GIVEN REQUEST 1: From the Sesh Anka article, copy the passage that begins with the words containing "Sesh Anka ()" and ends with "movie Khoj (1989).".
GIVEN REQUEST 2: According to the Sesh Anka article, under what title and in which year was the film remade in Tamil?
GIVEN REQUEST 3: Carry on the article about the 1963 Bengali film Sesh Anka from the point where it ends.

Sesh Anka () is a 1963 Indian Bengali-language thriller film directed by Haridas Bhattacharya and made by Kalpana Movies, Kolkata. This film was loosely inspired by the 1958 film Chase a Crooked Shadow. The story and screenplay was written by Rajkumar Moitra. Uttam Kumar shocked the audience by his superb performance as a cold blooded murderer. Critics stated this movie as one of the best thrillers in Bengali Cinema. The film was remade in Tamil in 1964 as Puthiya Paravai and was an inspiration for the Hindi movie Khoj (1989).

Plot 
Widower Sudhangsu is going to be married to Soma, daughter of Sir Haraprasad. Sudhangsu is presented as a cheerful person who loves his would-be partner Soma and adores her with all his heart, occasionally gifting her with ornaments. He already declares that his first wife Kalpana committed suicide on a railway track in Burma, stating that she was mentally challenged. At the time of Sudhangsu's second marriage, a local senior advocate, Suren Banerjee comes with a lady who claims herself as Sudhangsu's first wife. Sudhangsu strongly denies and alleged that she is an imposter. In the meantime, a mysterious person named Samadder invades Sudhangsu's house and steal some ornaments of the deceased Kalpana. The case goes for a trial to determine whether the unknown lady is really Kalpana or not. Advocate Suren Banerjee examines all the witnesses attached to the case. The courtroom drama wrestles to defend the unknown lady's position against her proclaimed husband. Sudhangsu starts losing his sanity with time growing out of his hand. Having no other witness to support his case, Sudhangsu's Barrister Mr. Mitter compels his client to telegram Deben Sen, brother of Kalpana to determine the identity of his sister. The story revolves around the activities of Sudhangsu and his past as the courtroom drama. Deben, however, recognizes the unknown lady as his sister without an air of doubt. Sudhangsu having lost all his reasons confesses how the lady couldn't be Kalpana as he himself had killed her at Burma when she was not ready to divorce Sudhanshu. Samadder being present at the scene comes from behind the curtain and reveals himself as a private investigator being hired by Deben to investigate his sister's death. The story concludes with the tagline "Crime does not pay".

LISTED ENTRIES:
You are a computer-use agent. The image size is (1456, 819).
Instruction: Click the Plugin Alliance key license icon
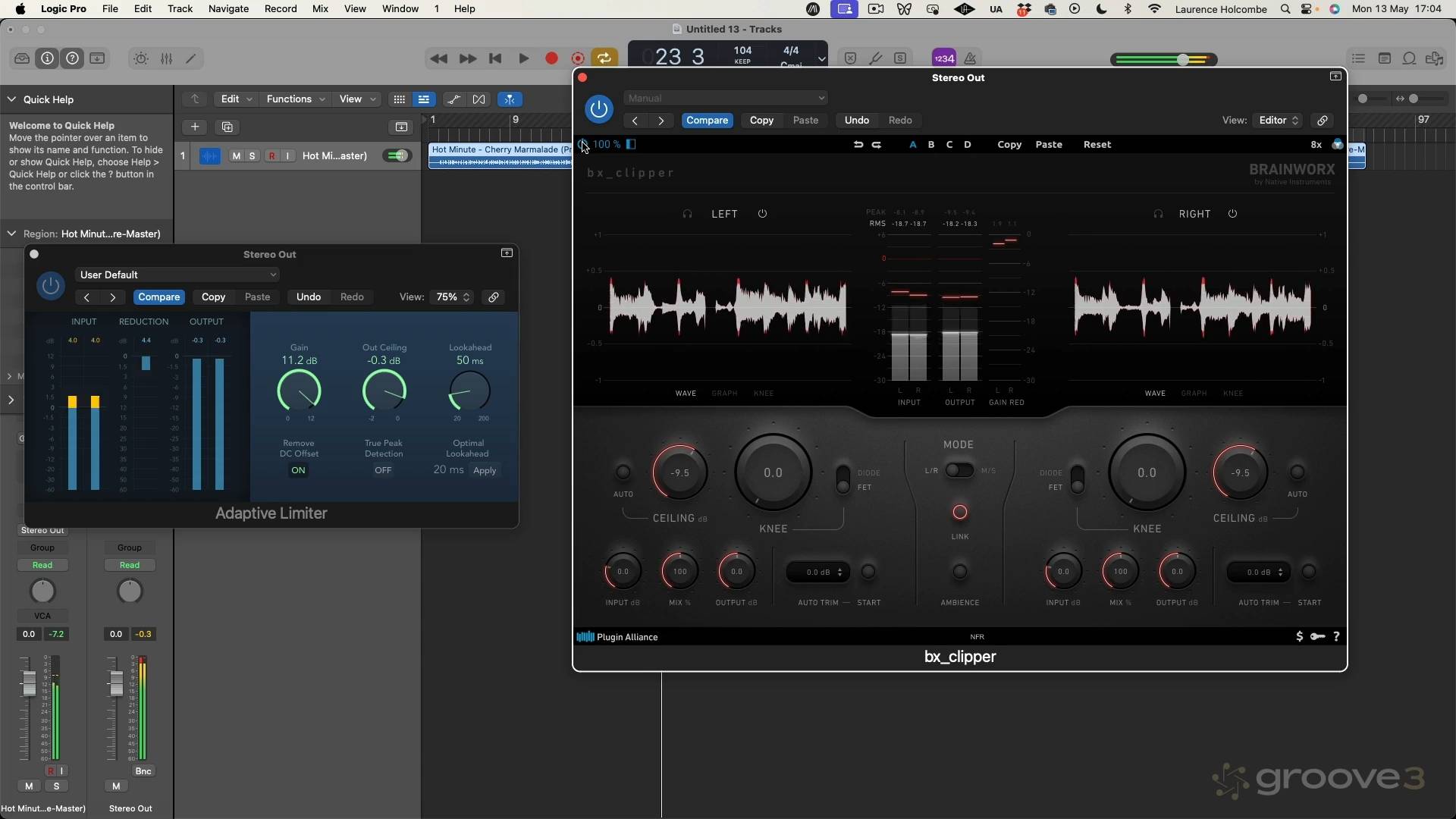tap(1318, 637)
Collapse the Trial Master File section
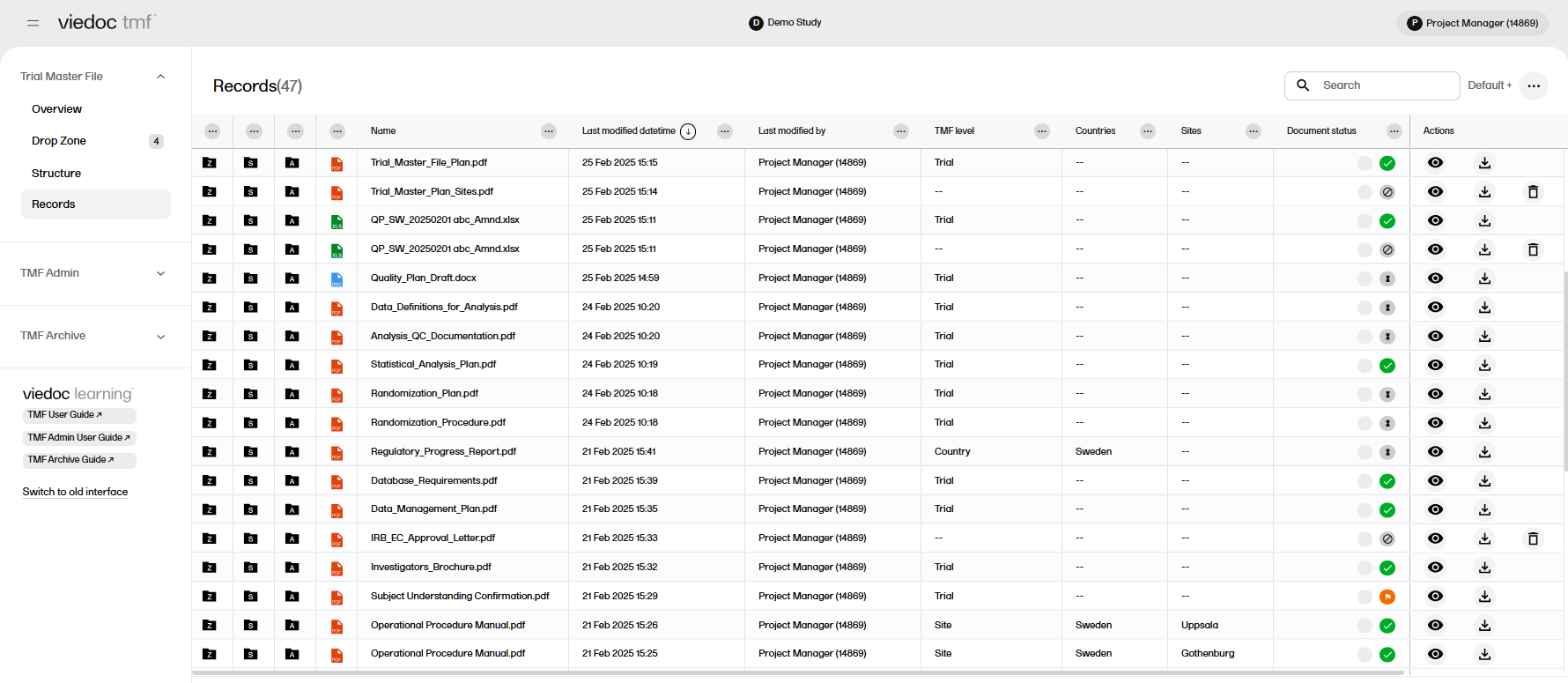 click(x=160, y=77)
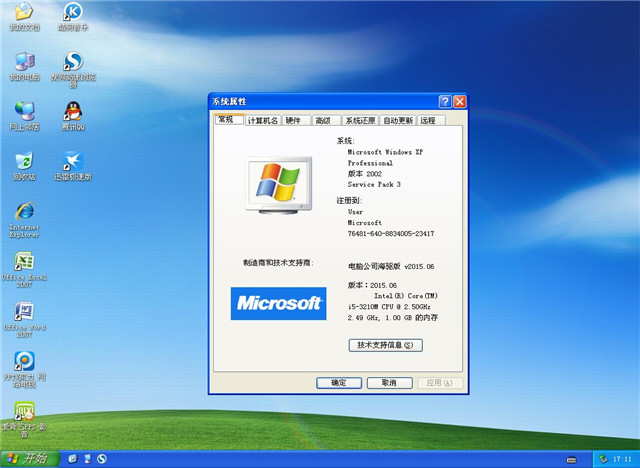Select the 系统还原 tab
The image size is (640, 468).
point(360,120)
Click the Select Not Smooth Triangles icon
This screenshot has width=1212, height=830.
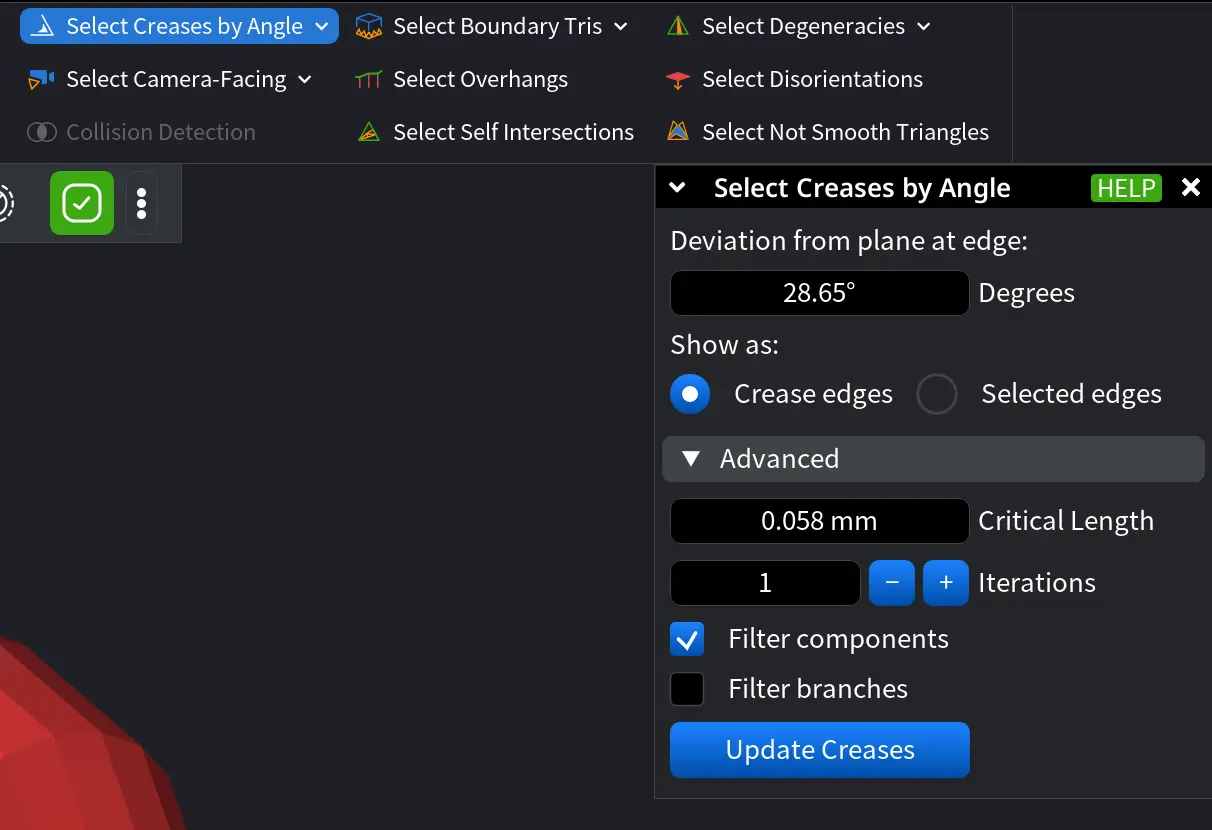677,131
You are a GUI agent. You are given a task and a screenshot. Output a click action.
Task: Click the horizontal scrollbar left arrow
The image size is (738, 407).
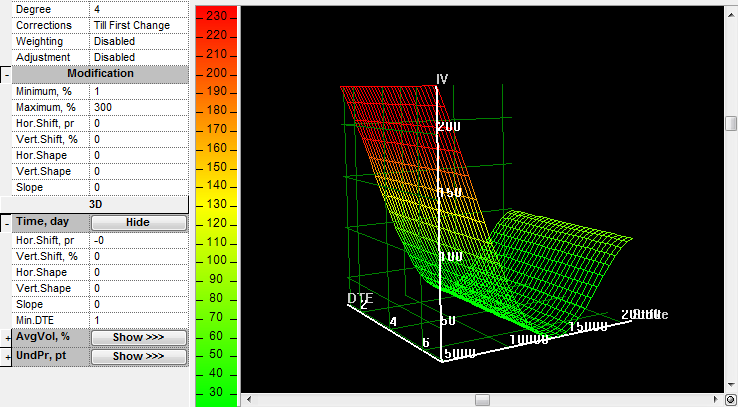249,400
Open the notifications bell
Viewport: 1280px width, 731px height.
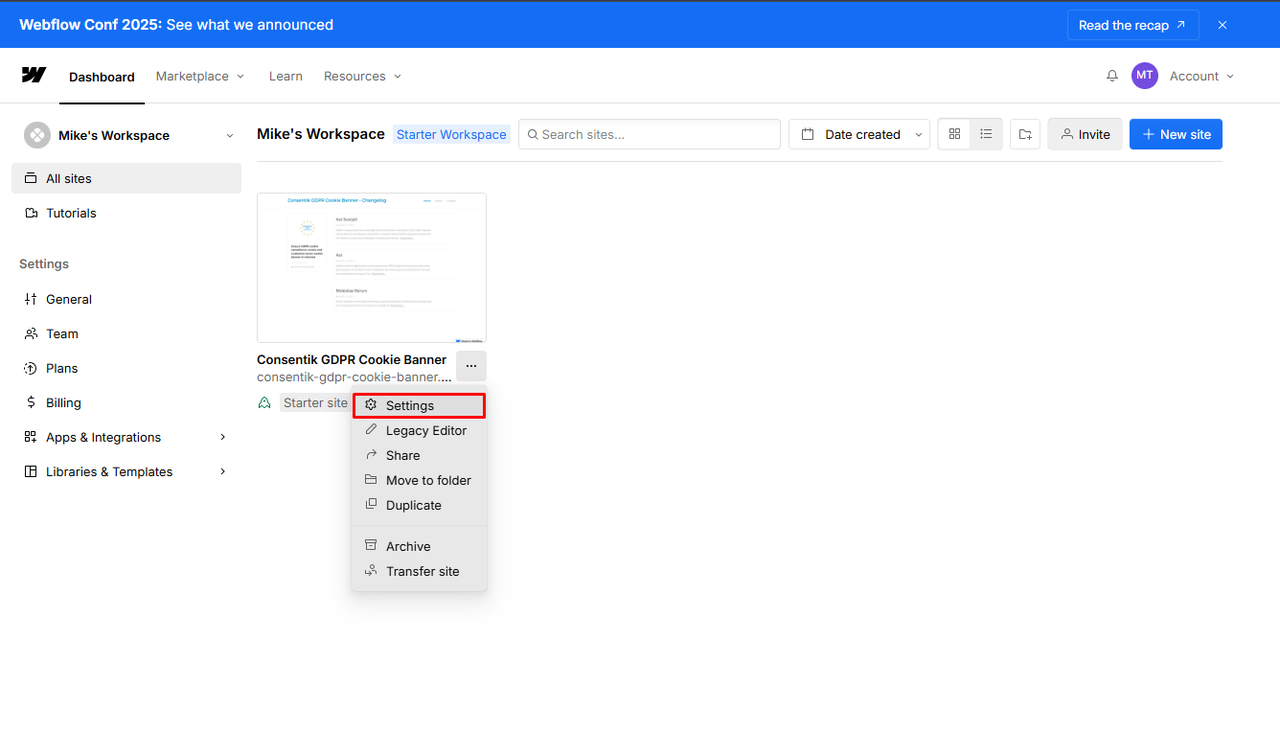1112,76

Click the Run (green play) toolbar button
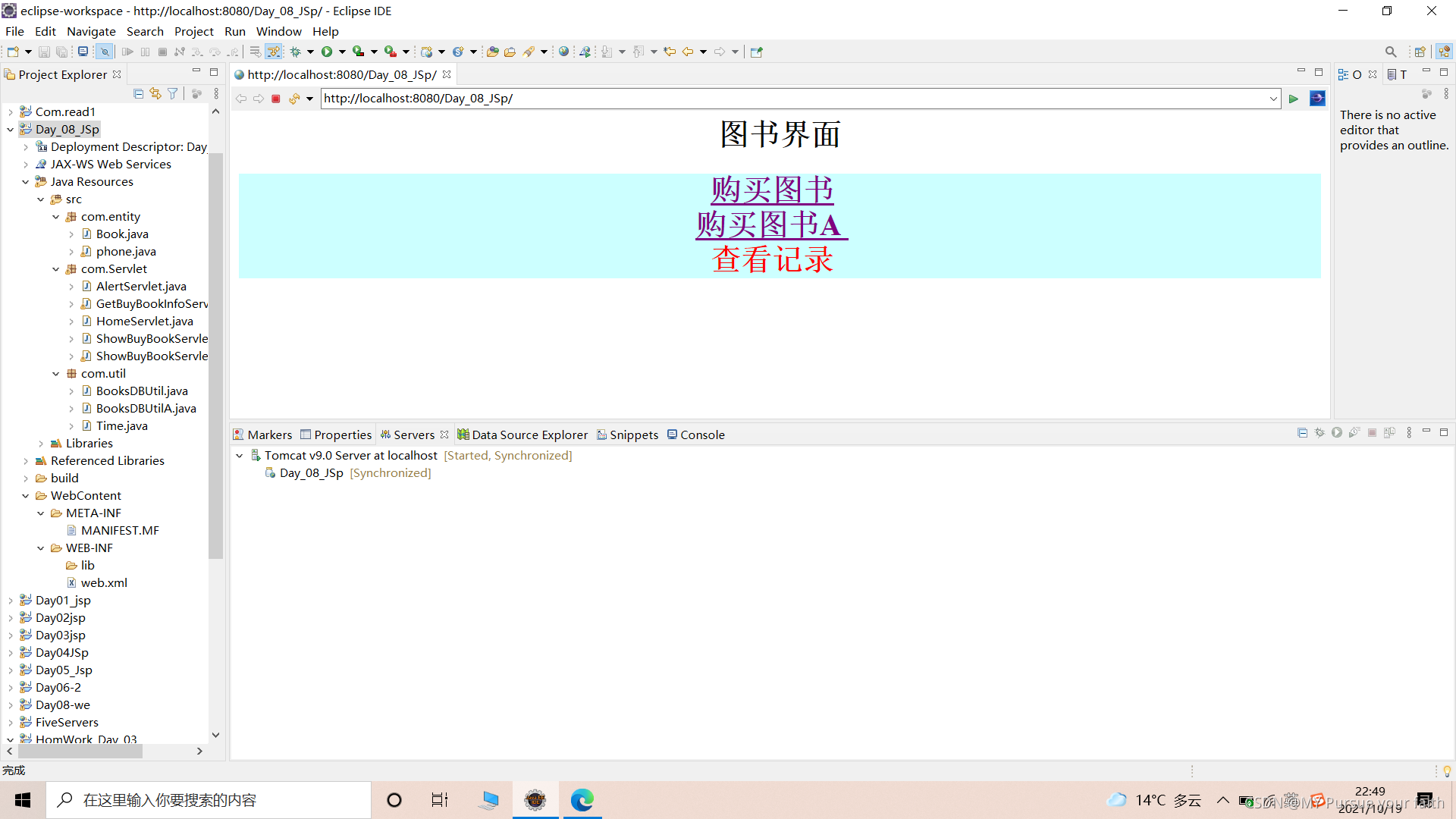[327, 52]
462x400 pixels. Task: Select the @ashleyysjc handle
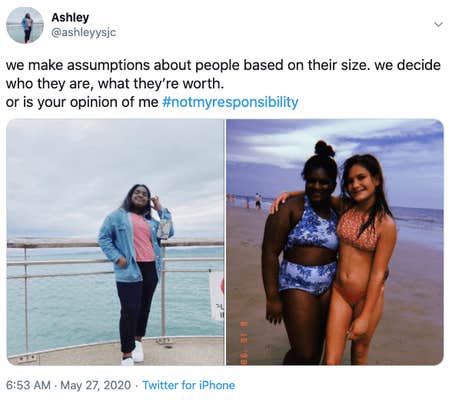(x=83, y=32)
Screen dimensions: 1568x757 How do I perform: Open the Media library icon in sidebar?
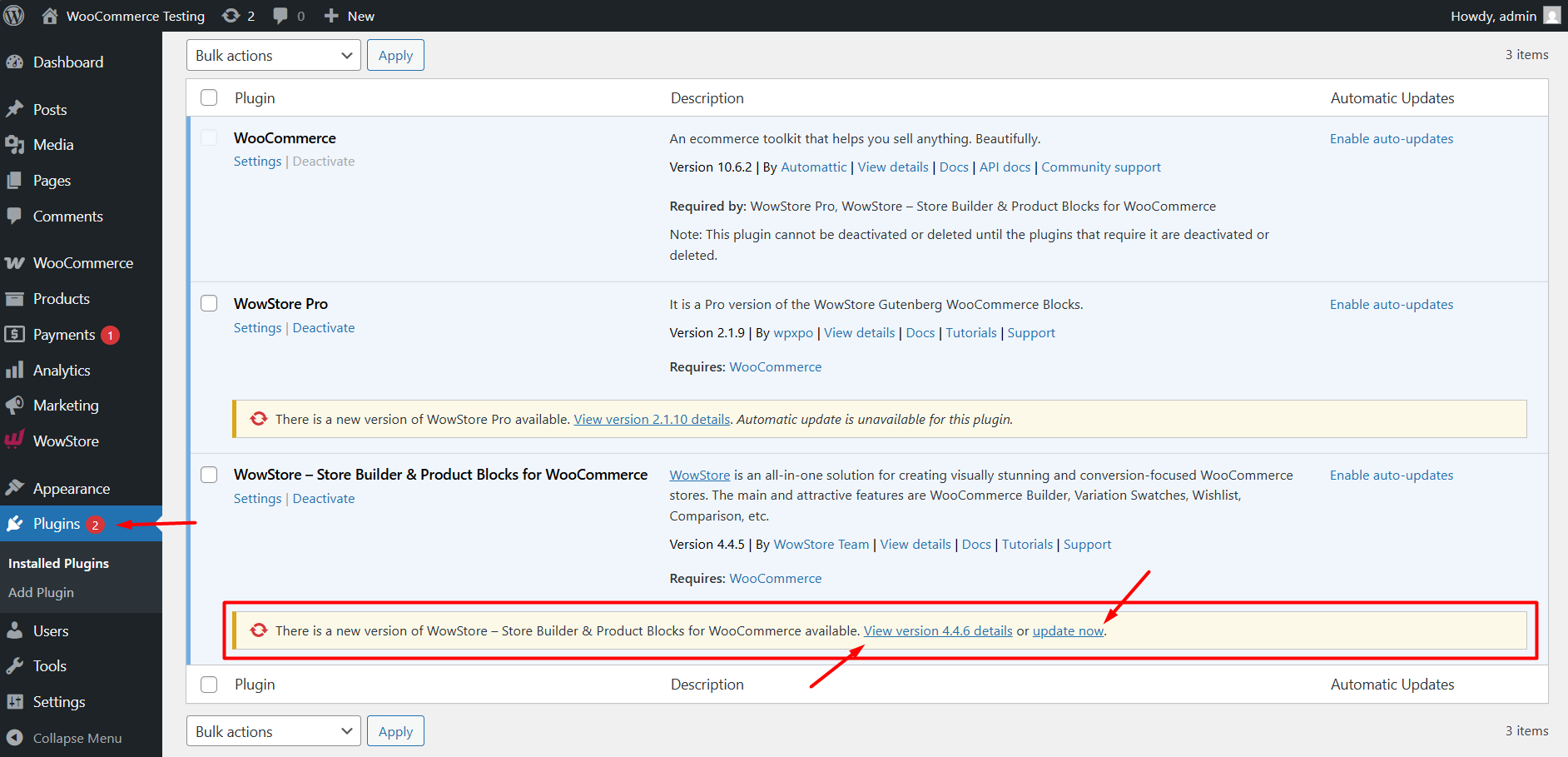coord(17,144)
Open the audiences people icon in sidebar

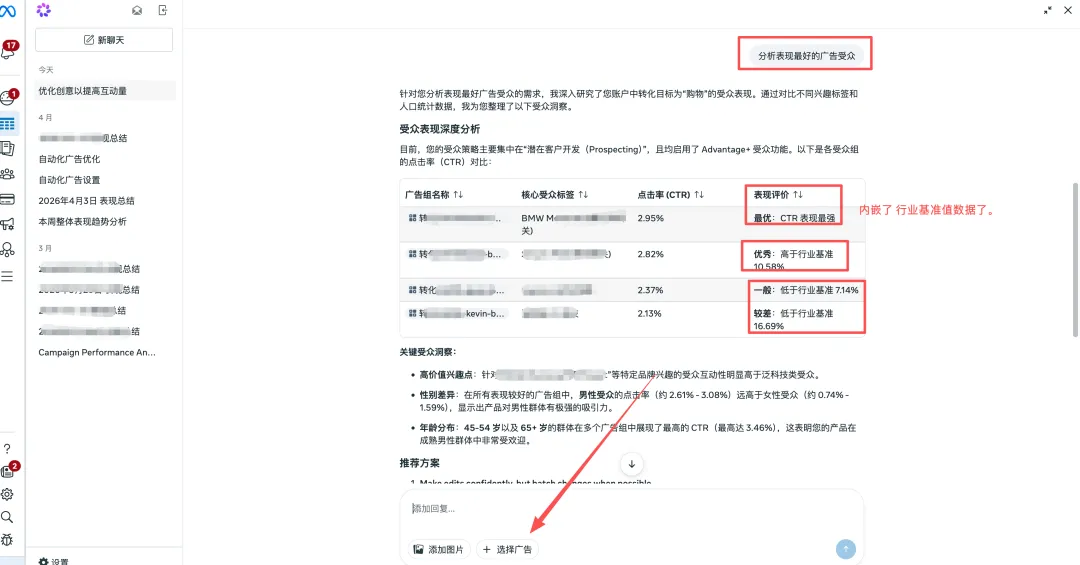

WRITTEN REPLY 1:
Sesh Anka () is a 1963 Indian Bengali-language thriller film directed by Haridas Bhattacharya and made by Kalpana Movies, Kolkata. This film was loosely inspired by the 1958 film Chase a Crooked Shadow. The story and screenplay was written by Rajkumar Moitra. Uttam Kumar shocked the audience by his superb performance as a cold blooded murderer. Critics stated this movie as one of the best thrillers in Bengali Cinema. The film was remade in Tamil in 1964 as Puthiya Paravai and was an inspiration for the Hindi movie Khoj (1989).

WRITTEN REPLY 2: It was remade in Tamil in 1964 as Puthiya Paravai.

WRITTEN REPLY 3:
Cast 
 Uttam Kumar as Sudhanshu Gupta 
 Bikash Roy as Karanjakkho Samadder
 Sharmila Tagore as Soma 
 Kamal Mitra as Adv. Suren Banerjee
 Utpal Dutt as Barrister Mitter
 Sabitri Chatterjee as Lata Bose/ Fake Kalpana
 Pahari Sanyal as Sir Haraprasad
 Tarun Kumar Chatterjee as Deben Sen
 Jiben Bose as Mamababu

Soundtrack

Remake
The film is remade in Tamil in 1964 Puthiya Paravai starring Tamil film star Sivaji Ganeshan, Sowcar Janaki and B. Saroja Devi. In 1989 the film was remade in Hindi as Khoj directed by Keshu Ramsay. The film starring Rishi Kapoor, Naseeruddin Shah, Kimi Katkar and Danny Denzongpa music director is Bappi Lahiri.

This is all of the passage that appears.